Welcome to the website woven for wordaholics, logolepts, and verbivores. Carnivores eat meat; herbivores eat plants and vegetables; verbivores devour words. If you are heels over head (as well as head over heels) in love with words, tarry here a while to graze or, perhaps, feast on the English language. Ours is the only language in which you drive in a parkway and park in a driveway and your nose can run and your feet can smell.

Much in the news these days is the spirited debate about nativism vs. “give me your tired, your poor, your huddled masses yearning to breathe free — the advantages and threats of surging immigration around the world. I try never to use this space to take sides in political controversies. Today I’ll simply shed some light on language immigration.

The emergence of England and then the United States as economic, military and scientific superpowers has, of course, contributed to the phenomenal spread of the English language. But the essential reason for the ascendancy of English lies in the internationality of its words.

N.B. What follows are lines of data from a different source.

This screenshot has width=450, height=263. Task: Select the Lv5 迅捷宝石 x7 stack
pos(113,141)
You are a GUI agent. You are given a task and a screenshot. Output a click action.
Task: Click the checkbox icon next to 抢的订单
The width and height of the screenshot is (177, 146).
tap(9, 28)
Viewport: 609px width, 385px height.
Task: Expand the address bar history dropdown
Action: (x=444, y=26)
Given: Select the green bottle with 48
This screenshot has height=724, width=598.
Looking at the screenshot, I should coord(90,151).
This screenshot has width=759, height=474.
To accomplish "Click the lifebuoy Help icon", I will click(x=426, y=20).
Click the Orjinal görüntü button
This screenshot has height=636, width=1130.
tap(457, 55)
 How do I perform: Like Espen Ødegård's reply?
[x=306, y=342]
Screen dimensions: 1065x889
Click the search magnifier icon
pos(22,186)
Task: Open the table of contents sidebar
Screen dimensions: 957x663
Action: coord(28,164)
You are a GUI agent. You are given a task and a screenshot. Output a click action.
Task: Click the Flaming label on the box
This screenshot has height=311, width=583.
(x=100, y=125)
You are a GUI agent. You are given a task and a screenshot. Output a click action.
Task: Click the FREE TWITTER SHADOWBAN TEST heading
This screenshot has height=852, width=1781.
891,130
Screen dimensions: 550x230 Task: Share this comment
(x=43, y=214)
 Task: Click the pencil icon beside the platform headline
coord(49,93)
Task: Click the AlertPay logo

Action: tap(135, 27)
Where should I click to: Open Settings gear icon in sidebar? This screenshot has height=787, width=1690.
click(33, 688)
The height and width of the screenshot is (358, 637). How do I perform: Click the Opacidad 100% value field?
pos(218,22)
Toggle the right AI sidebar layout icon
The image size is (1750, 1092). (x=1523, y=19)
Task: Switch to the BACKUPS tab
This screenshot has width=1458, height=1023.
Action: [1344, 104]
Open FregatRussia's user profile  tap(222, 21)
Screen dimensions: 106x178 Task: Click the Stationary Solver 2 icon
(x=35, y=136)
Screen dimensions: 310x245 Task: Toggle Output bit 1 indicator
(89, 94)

English boasts by far the largest number of words of all languages, 616,500 officially enshrined in the Oxford English Dictionary. In fact, according to the Global Language Monitor, and supported by the analysis Google’s Corpus, English passed the one-million-word mark in the middle of 2009. That’s almost four times the vocabulary size of its nearest competitor, German; five times the size of Russian, in third place, and six times the size of Spanish and French, tied for fourth. As a result, English possesses a plethora of synonyms that allow greater nuances of meaning than are available in other tongues.

One reason English has accumulated such a vast word treasury is that it is the most hospitable and democratic language that has ever existed. English has never rejected a word because of its race, creed or national origin. Having welcomed into its vocabulary words from a multitude of other languages and dialects, ancient and modern, far and near, English is unique in the number and variety of its borrowed words. As the poet Carl Sandburg once said, “The English language hasn’t got where it is by being pure.”

Joseph Bellafiore has described the English language as “the lagoon of nations” because “in it there are hundreds of miscellaneous words floating like ships from foreign ports freighted with messages for us.” The three largest of those galleons are Latin (from which we derive the likes of circus), Greek (drama) and French (garage). Although the Anglo-Saxon word-stock is the foundation of the English language, more than 70 percent of our words are immigrants who have traveled to our shores from other lands.

Did you know that you speak 300 languages? Well, you do because you are reading this column, and it’s written in English. And if you speak English, you speak 300 languages. To appreciate how cosmopolitan is the word-bearing fleet docked in the wide lagoon of English, examine the following list of 50 familiar English words, along with the languages from which they descend:

Afrikaans: aardvark Algonquian: moose Arabic: alcohol Arauncanian: poncho Australian: boomerang Bantu: zebra Basque: anchovy Bengali: bungalow Cantonese typhoon Carib: hurricane

Cree: Eskimo Czech: polka Dakota: teepee Danish: skill Dutch: boss Egyptian: oasis Finnish: sauna German: kindergarten Guarani: jaguar Gullah: jukebox

Haitian Creole: canoe Hawaiian: ukulele Hebrew: camel Hungarian saber Irish: banshee Italian: opera Japanese: tycoon Javanese: batik Lapp: tundra Malagasy bantam

Malay: ketchup Maori: kiwi Mexican Indian: coyote Norwegian: shingle Ojibwa: wigwam Persian: bazaar Polish: mazurka Portuguese: molasses Romany: pal Russian: vodka

Sanskrit: sugar Spanish: rodeo Swedish: smorgasbord Tagalog: boondocks Tahitian: tattoo Tibetan: polo Turkish: jackal Welsh: flannel Icelandic: whisk Yiddish: glitch

No wonder Ralph Waldo Emerson waxed ecstatic about “English speech, the sea which receives tributaries from every region under heaven” and Dorothy Thompson, employing a more prosaic metaphor, referred to “that glorious and imperial mongrel, the English language.” With its liberal borrowing policy English is easy to learn because it has a familiar look to speakers of other languages. And, by taking in and completely assimilating so many foreign words, English has accumulated the most versatile of all vocabularies.

Sir Philip Sidney, the quintessential Elizabethan at once poet, courtier and soldier celebrated this word wealth: “But for the uttering sweetly and properly the conceite of the minde, which is the ende of thought. English hath it equally with any other tongue in the world.” Sidney saw how the abundance of synonyms and near synonyms in our language offers wondrous possibilities for the precise expression of diverse shades of meaning.

We English speakers never met a word we didn’t like. We absorb words from every patch of ground around the world. We invite them into our daily parlance. They teem our tongues and populate what we hear and speak and read and write. The ever-expanding diversity of our word hoard has helped to make English the most universal language in human history.